Integral with respect to brownian motion

Question

Let $f$ be a continuous function on $[0,\infty)$ and $B_t$ be a standard Brownian motion. Define

$X_t=\int_0^t f(s) dB(s).$

a) Show that $X_t$ is Gaussian and computer its covariance $C(X_s, X_t)$ b) prove that $e^{(X_t - 1/2 C(X_t, X_t))}$ is a continuous time martingale.
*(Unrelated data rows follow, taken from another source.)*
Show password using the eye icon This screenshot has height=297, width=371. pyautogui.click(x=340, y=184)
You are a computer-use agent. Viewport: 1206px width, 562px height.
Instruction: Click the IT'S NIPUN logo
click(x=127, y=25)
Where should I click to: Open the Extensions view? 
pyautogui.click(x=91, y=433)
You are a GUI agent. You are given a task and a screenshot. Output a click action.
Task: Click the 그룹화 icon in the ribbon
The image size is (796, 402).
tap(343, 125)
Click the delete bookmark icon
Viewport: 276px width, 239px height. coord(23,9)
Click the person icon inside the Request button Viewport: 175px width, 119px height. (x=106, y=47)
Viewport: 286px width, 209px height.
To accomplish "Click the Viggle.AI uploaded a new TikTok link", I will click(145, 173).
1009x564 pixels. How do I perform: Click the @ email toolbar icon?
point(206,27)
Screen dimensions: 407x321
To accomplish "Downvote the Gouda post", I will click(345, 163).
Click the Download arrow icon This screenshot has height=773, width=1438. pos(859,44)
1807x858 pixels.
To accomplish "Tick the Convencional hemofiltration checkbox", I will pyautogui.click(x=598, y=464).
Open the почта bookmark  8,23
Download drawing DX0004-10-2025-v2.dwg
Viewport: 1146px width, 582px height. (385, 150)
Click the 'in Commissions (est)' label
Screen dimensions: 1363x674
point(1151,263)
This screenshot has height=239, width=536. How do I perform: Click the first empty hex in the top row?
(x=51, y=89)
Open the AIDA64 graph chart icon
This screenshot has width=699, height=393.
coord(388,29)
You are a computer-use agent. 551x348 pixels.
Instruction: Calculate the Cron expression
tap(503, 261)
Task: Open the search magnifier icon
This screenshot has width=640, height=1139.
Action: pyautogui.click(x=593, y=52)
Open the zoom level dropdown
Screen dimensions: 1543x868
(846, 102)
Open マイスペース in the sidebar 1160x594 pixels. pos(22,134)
I think I know how to show $X_t$ is Gaussian (basically expressing it as a sum of Brownian motion increments each of which is gaussian) is that right? I don't know how to derive the covariance and show that $e^{(X_t - 1/2C(X_t, X_t))}$ is a martingale, any hint would be appreciated.

Answer 1

1. Covariance: As @Did pointed out, Itô's formula combined with the polarization identities (i.e. $a \cdot b = \frac{1}{4} ((a+b)^2-(a-b)^2)$) yields $$\mathbb{E} \left( \int g(r) \, dB_r \int h(r) \, dB_r \right) = \mathbb{E} \left( \int g(r) h(r) \, dr \right)$$ whenenever the expression is well-defined. Setting $g(r) := 1_{[0,t]}(r) f(r), h(r) := 1_{[0,s]}(r) f(r)$, we find $$\mathbb{E}(X_t X_s) = \mathbb{E} \left( \int_0^{s \wedge t} f(r)^2 \, dr \right) = \int_0^{s \wedge t} f(r)^2 \, dr$$ where the last inequality holds due to the fact that $f$ is deterministic. Consequently, $$C(s,t) = \int_0^{s \wedge t} f(r)^2 \, dr.$$
2. Martingale property: This is a straightforward application of Itô's formula. In fact, we have for $F(t,x) := e^{x-G(t)}$, $$\begin{align*}& F(t,X_t) - F(0,0) \\ &\quad= \int_0^t F(s,X_s) \, dX_s - \int_0^t G'(s) F(s,X_s) \, ds + \frac{1}{2} \int_0^t F(s,X_s) f(s)^2 \, ds \end{align*}$$ for any differentiable (deterministic) function $G$. In particular, if we choose $G(t) = \frac{1}{2} C(t,t)$, then this shows $$F(t,X_t)-1 = \int_0^t F(s,X_s) \, dX_s.$$ The right-hand side is a martingale as a stochastic integral with respect to a martingale. This finishes the proof.